··· SUPPLIED MATERIAL ···

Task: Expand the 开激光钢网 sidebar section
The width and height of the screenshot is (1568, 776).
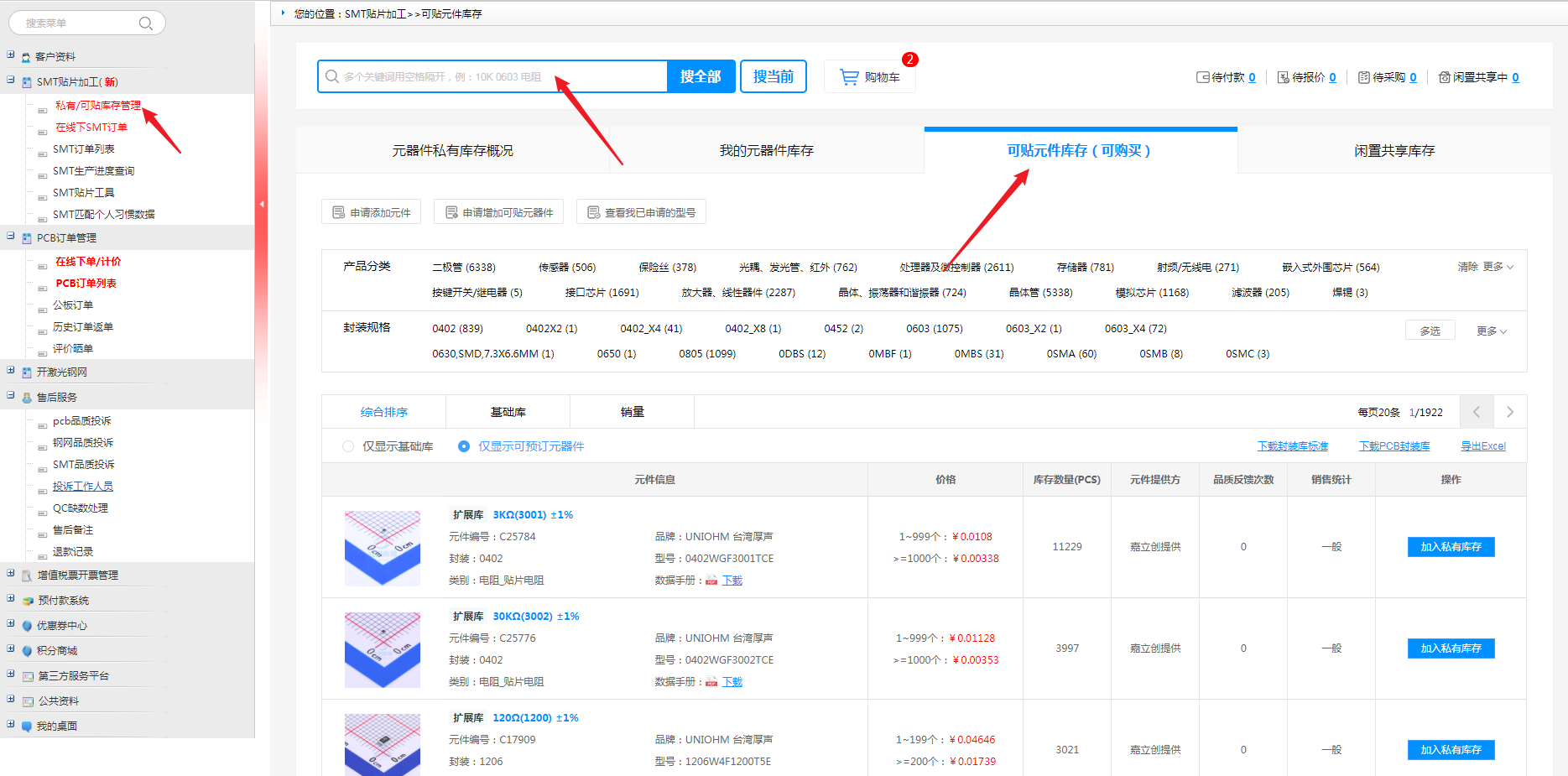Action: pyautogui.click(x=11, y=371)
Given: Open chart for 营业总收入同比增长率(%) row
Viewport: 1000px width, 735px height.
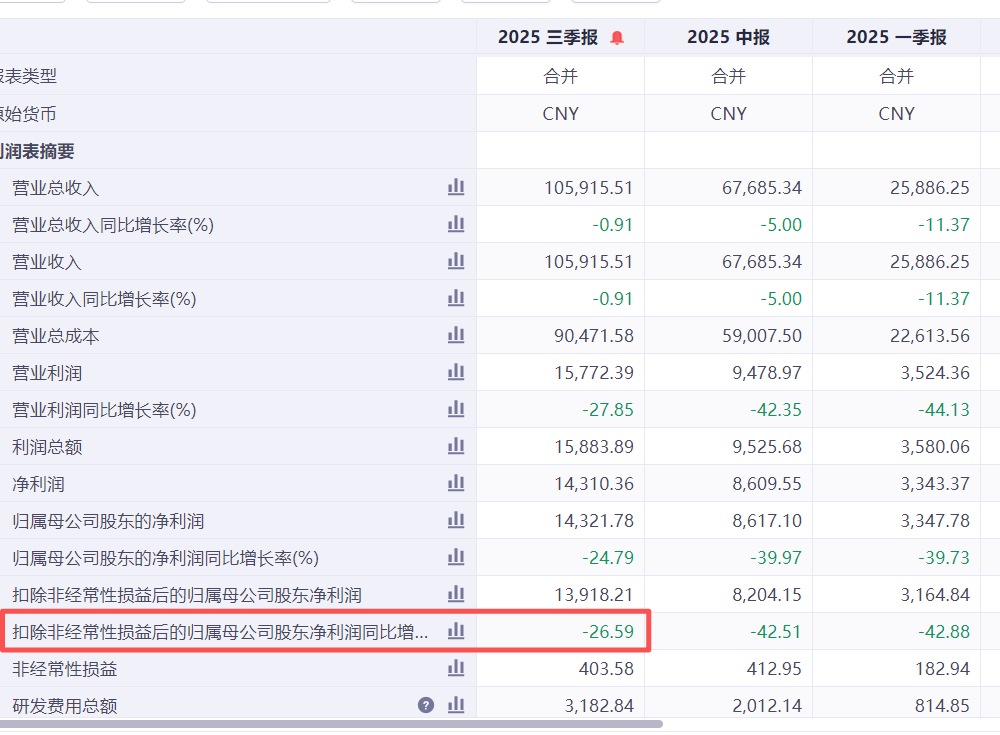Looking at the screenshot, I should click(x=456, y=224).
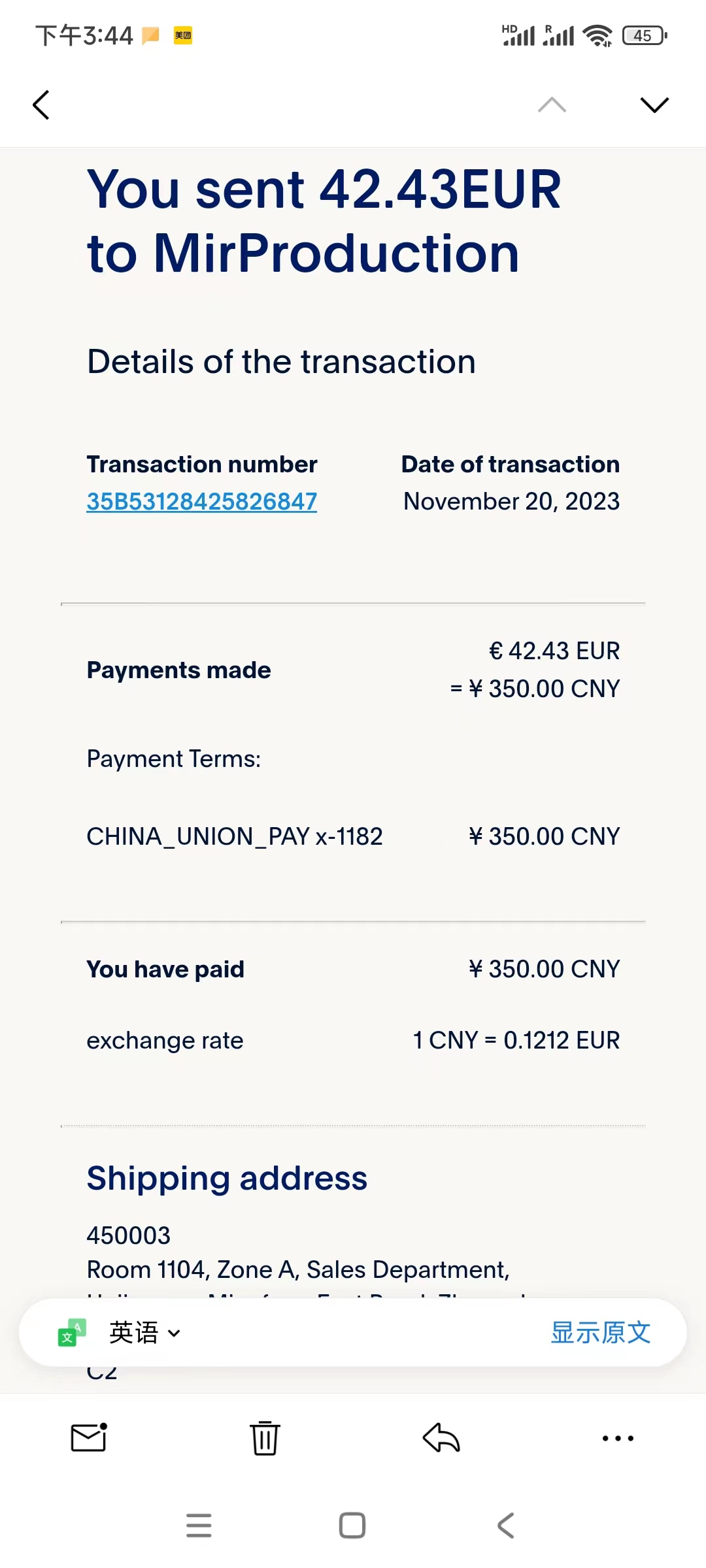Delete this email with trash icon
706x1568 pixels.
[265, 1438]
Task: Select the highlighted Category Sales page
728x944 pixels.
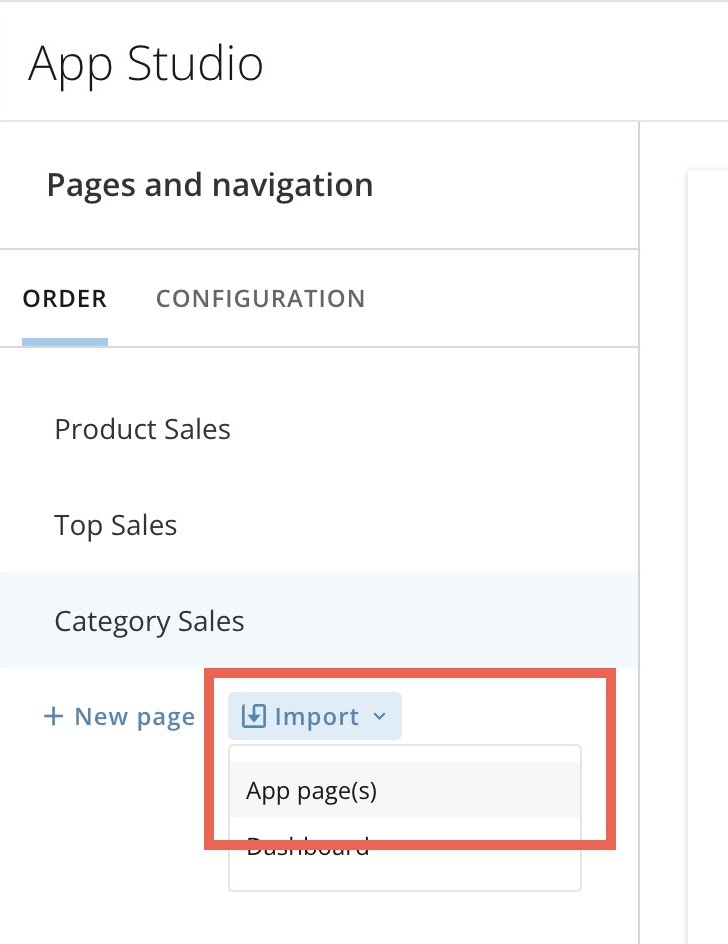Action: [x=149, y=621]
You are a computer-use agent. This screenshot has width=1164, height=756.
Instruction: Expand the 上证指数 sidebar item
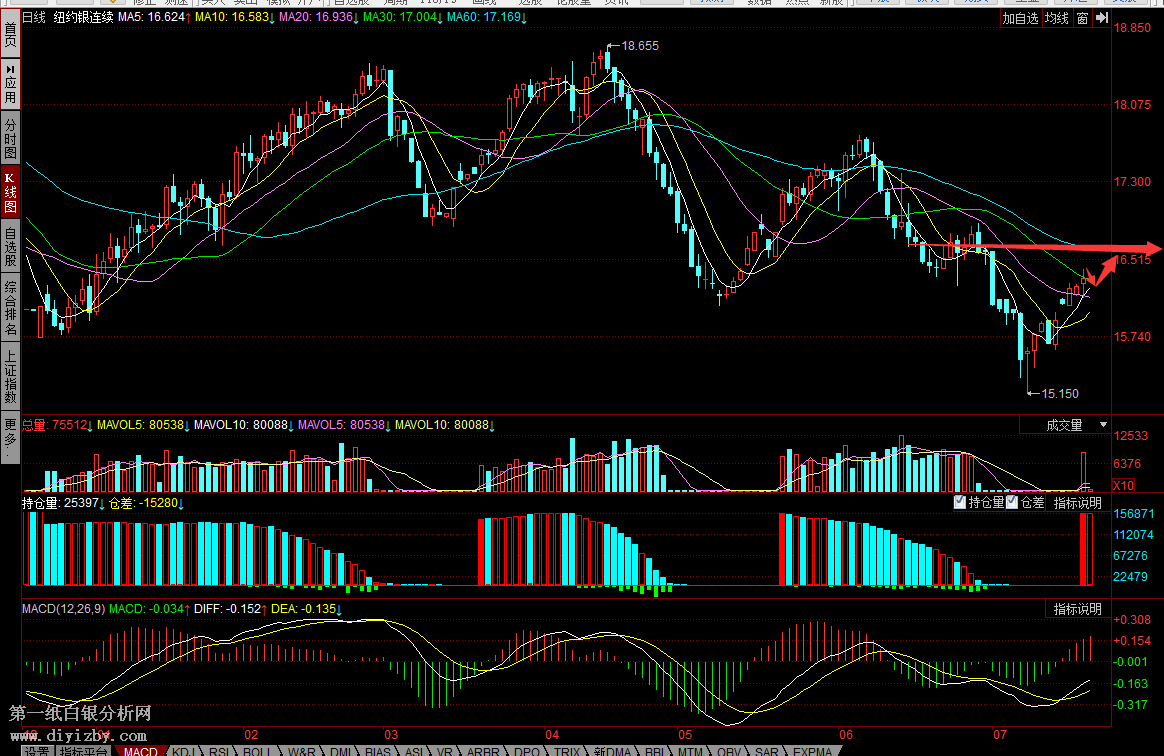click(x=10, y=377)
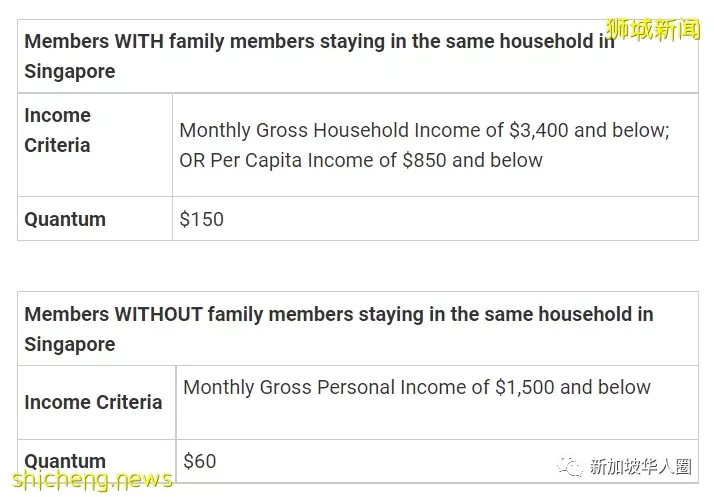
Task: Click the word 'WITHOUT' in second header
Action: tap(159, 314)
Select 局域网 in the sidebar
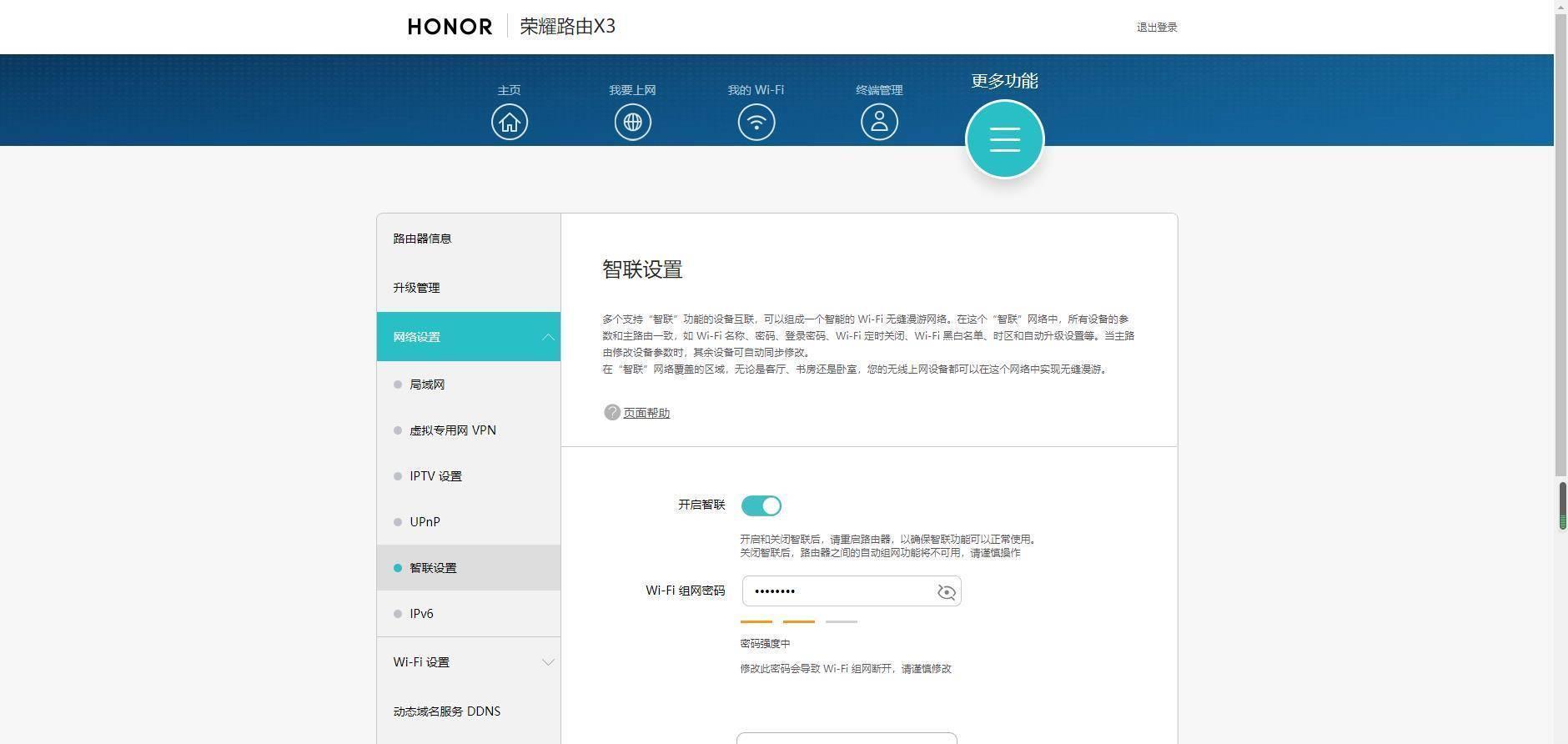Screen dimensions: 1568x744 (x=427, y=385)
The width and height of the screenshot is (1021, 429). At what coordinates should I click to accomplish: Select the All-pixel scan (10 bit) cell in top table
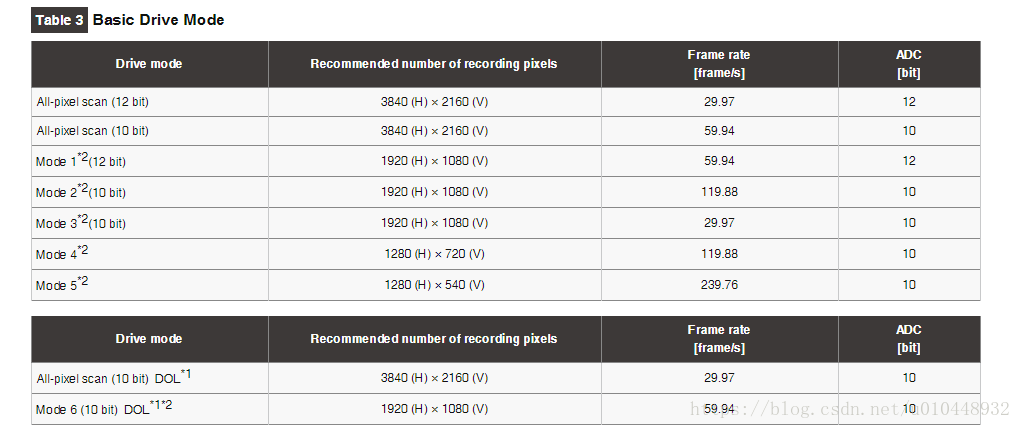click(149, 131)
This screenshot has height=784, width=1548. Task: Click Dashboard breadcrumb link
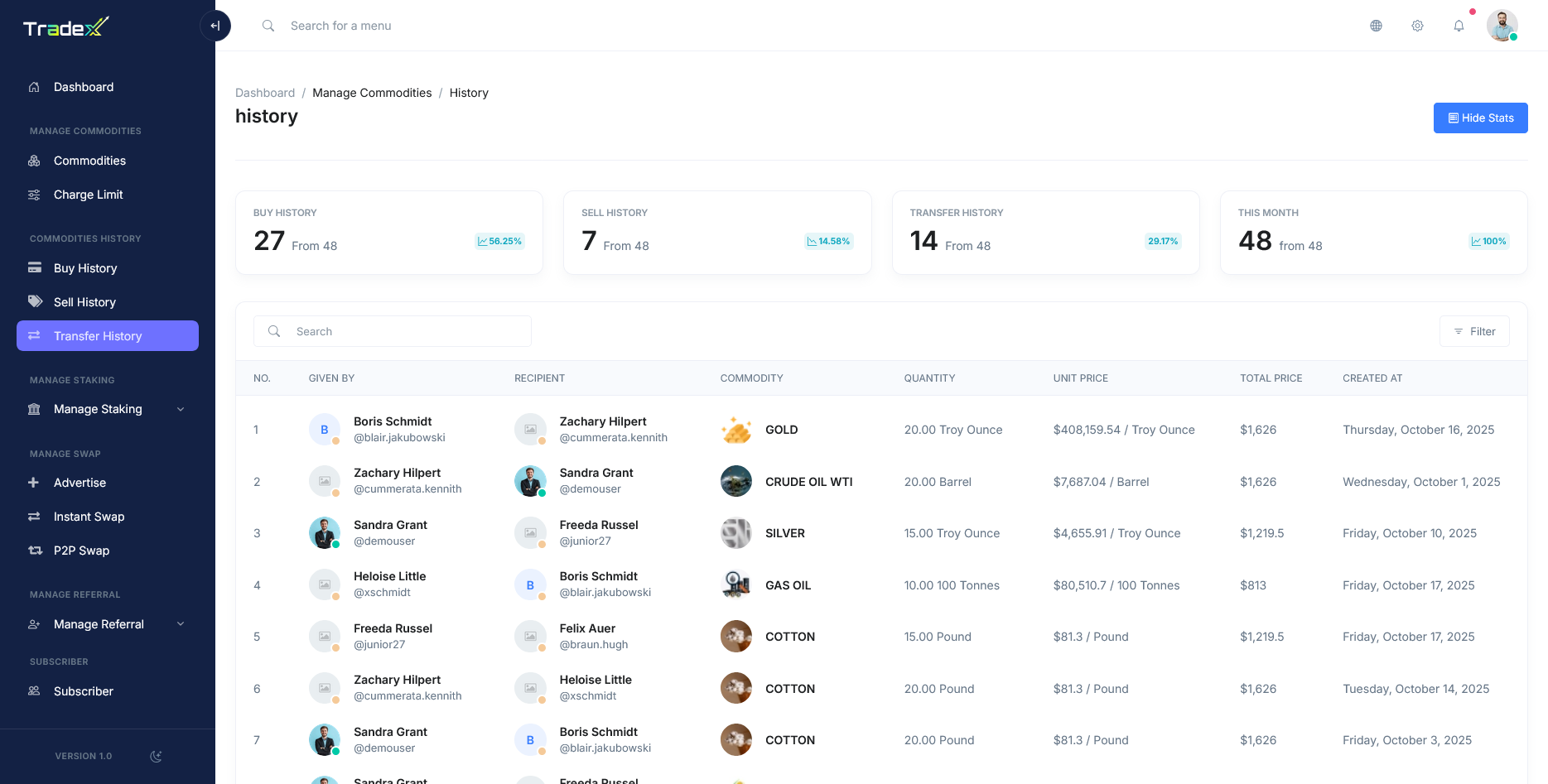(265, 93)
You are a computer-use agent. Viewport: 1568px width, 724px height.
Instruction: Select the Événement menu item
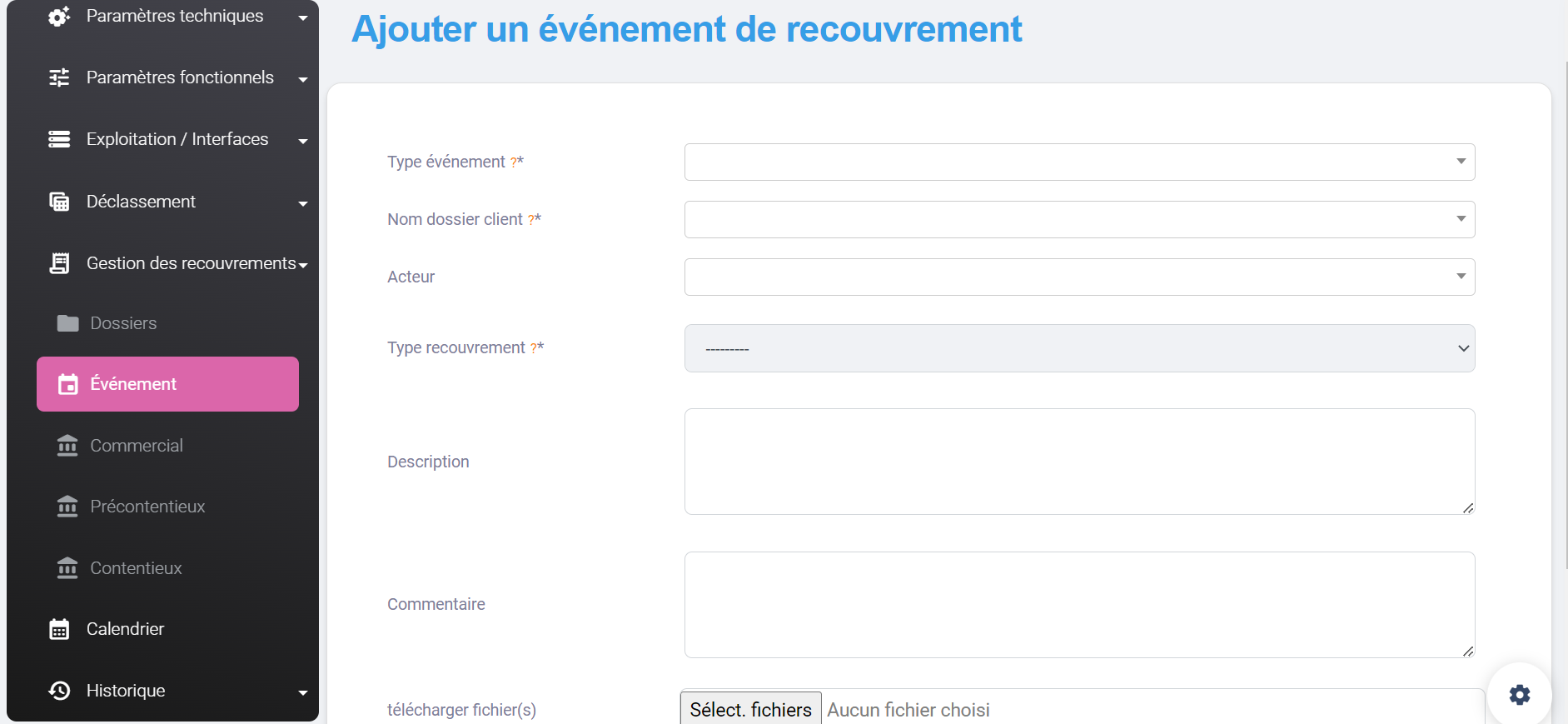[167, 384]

···

### PROBLEM DESCRIPTION:
Output every entry verbatim but skip the pictures.

### EXERCISE SOLUTION:
Task: Expand the 开激光钢网 sidebar section
The width and height of the screenshot is (1568, 776).
Action: pyautogui.click(x=11, y=371)
Given: Open chart for 营业总收入同比增长率(%) row
Viewport: 1000px width, 735px height.
Looking at the screenshot, I should click(x=456, y=224).
Delete this email with trash icon
706x1568 pixels.
[265, 1438]
Task: Select the highlighted Category Sales page
728x944 pixels.
Action: [x=149, y=621]
You are a computer-use agent. This screenshot has width=1164, height=756.
Instruction: Expand the 上证指数 sidebar item
click(x=10, y=377)
Task: Click the word 'WITHOUT' in second header
Action: tap(159, 314)
Select 局域网 in the sidebar
Screen dimensions: 1568x744 (x=427, y=385)
The width and height of the screenshot is (1021, 429). At what coordinates should I click to accomplish: Select the All-pixel scan (10 bit) cell in top table
click(149, 131)
This screenshot has height=784, width=1548. Task: Click Dashboard breadcrumb link
(265, 93)
You are a computer-use agent. Viewport: 1568px width, 724px height.
Instruction: Select the Événement menu item
[167, 384]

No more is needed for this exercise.